18/05/2026
Treatments for Hypothermia: A System-Based Response Is The Only Effective One
Hypothermia is a widely recognised hazard in trauma care, but recognition does not always consistently translate into effective treatment in the field. In emergency first response, management is often reduced to a single step, applied late and without structure. This approach does not, unfortunately, reflect how hypothermia develops or progresses in a trauma casualty. Treatments for hypothermia must be applied as a logical sequence of interventions, starting early and continuing throughout the care process. The effectiveness of any single measure largely depends on how it is combined with others. Without that structure, heat loss may continue despite attempts to intervene. In this article, we look at passive and active rewarming, and how these support a system-based response to hypothermia management.
What Are Passive And Active Rewarming?
Passive and active rewarming describe two distinct but interdependent approaches within treatments for hypothermia. Passive rewarming focuses on retaining the casualty’s existing body heat and preventing further loss, while active rewarming introduces external heat sources to restore core temperature. Their relevance to hypothermia management lies in their sequence and dependency: passive measures must be established first to stop ongoing heat loss, whereas active rewarming is only effective once that loss is controlled. Applied together, they form the basis of a system-based response, rather than isolated interventions.
The Role Of Ground Insulation
Ground insulation is crucial and must be treated as an immediate intervention in its own right. The Tactical Combat Casualty Care (TCCC) guidelines are explicit: insulation material should be placed between the casualty and any cold surface as a primary step. In most cases, this means elevating the patient away from the ground using a stretcher, blanket, or improvised barrier before applying any further insulation. This can be counter-intuitive in a high stress emergency situation, when the instinct of many first responders is to insulate then elevate. However, wrapping a casualty without separating them from the ground leaves a major source of heat loss untouched.
Passive Rewarming Starts The Process
Passive rewarming is the first treatment step because it can begin immediately, using simple measures available at the point of contact. Its purpose is not to raise the casualty’s temperature quickly, but to stop the casualty from getting colder. This can include insulating the patient, shielding them from air movement, and creating a vapour barrier that helps retain the heat they are still producing. This early phase establishes the groundwork for everything that follows. If passive rewarming is delayed, the casualty may continue to lose heat while the responders prepare more advanced interventions, and that loss often cannot be fully recovered later.

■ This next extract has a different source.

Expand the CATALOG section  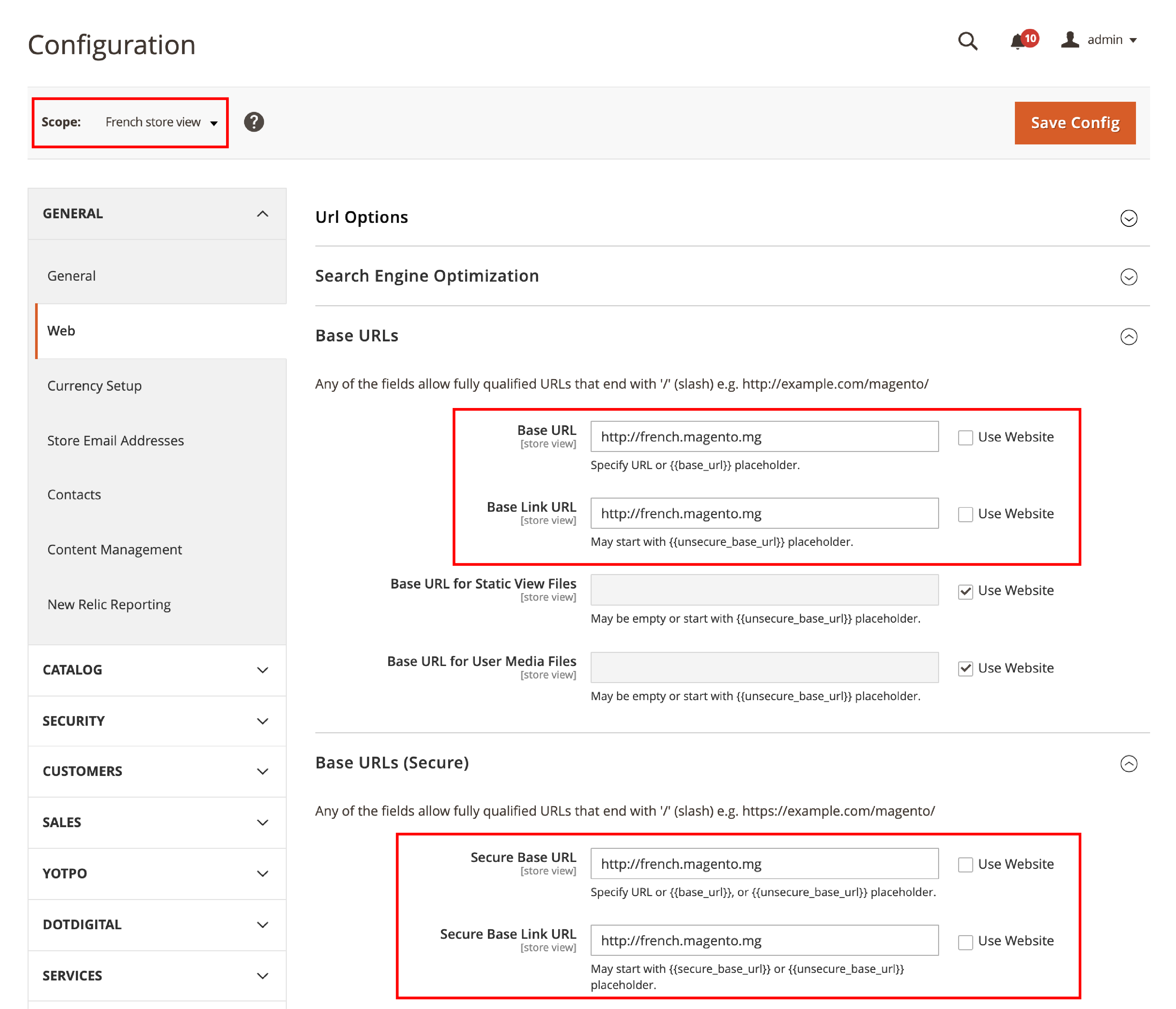tap(155, 669)
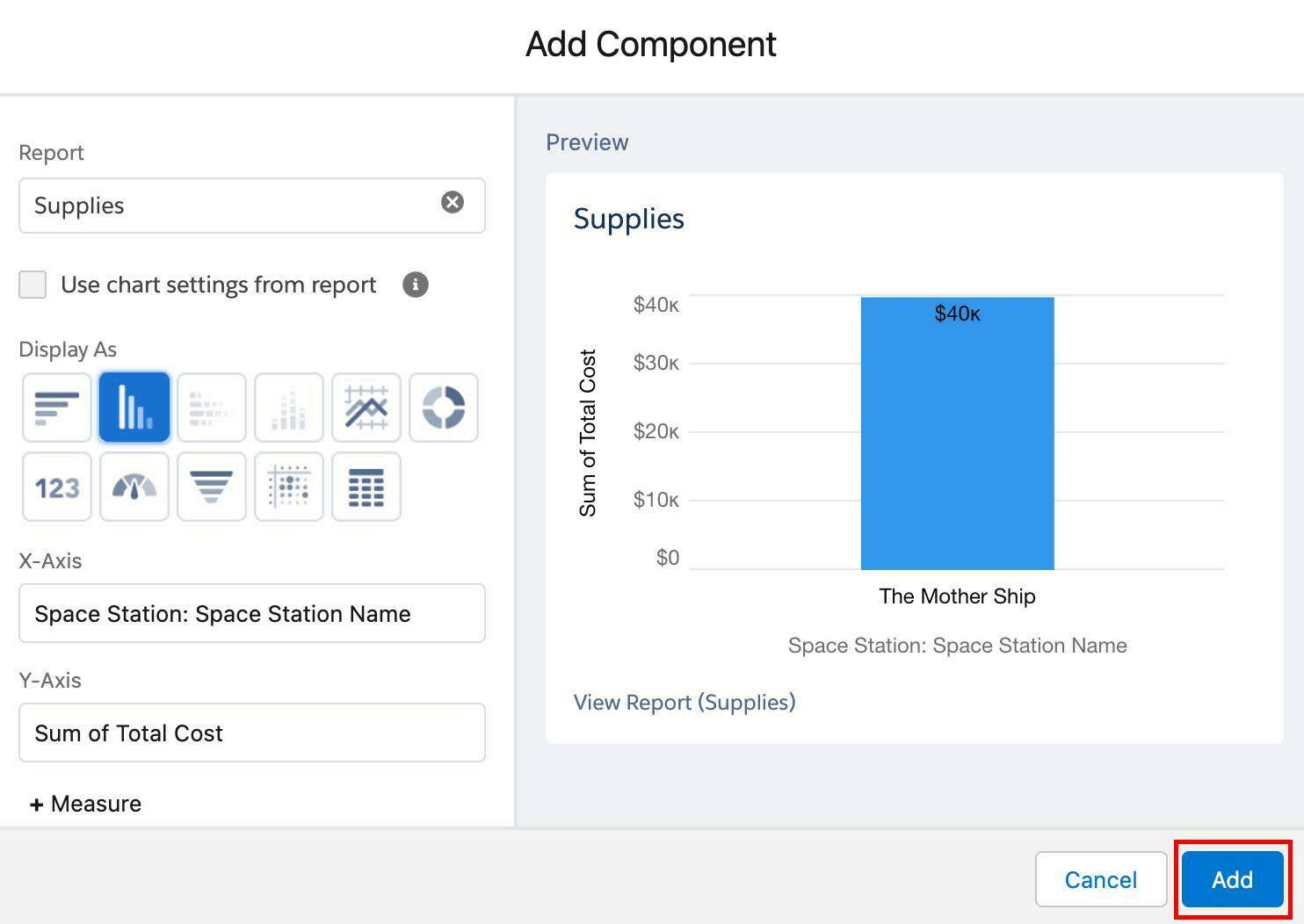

Active Rewarming Builds On Passive Measures
Once passive rewarming is in place, active rewarming can do what it is intended to do: add heat to a casualty who is no longer losing it completely unchecked. This is where chemical heat packs or warming devices become useful, but only when applied correctly. TCCC guidance specifies placement on the anterior torso and axillae, not directly on the skin and not wrapped around the torso. The reason is a practical one. Incorrect placement increases the risk of burns and produces uneven warming, neither of which improves the overall response. Active rewarming is effective when it is targeted, controlled, and used to build on a stable passive foundation.
Internal Warming Must Match External Warming
A system-based response also has to account for what is happening inside the patient. IV fluids and blood products should be warmed to 38–42°C before administration. If they are not, the treatment works against itself. External warming measures may be underway, but unwarmed fluids can reduce the core temperature from within and deepen the same physiological decline the responders are trying to prevent! Thermal management therefore also includes what enters the patient’s circulation during resuscitation, and not just external active warming interventions such as blankets and foils.
Find Out More
Treatments for hypothermia are most effective when they are understood as a sequential system rather than a set of individual actions. The point is not to choose between passive and active rewarming as circumstances dictate, but to apply both in the right order and support them with the other steps that make them work effectively.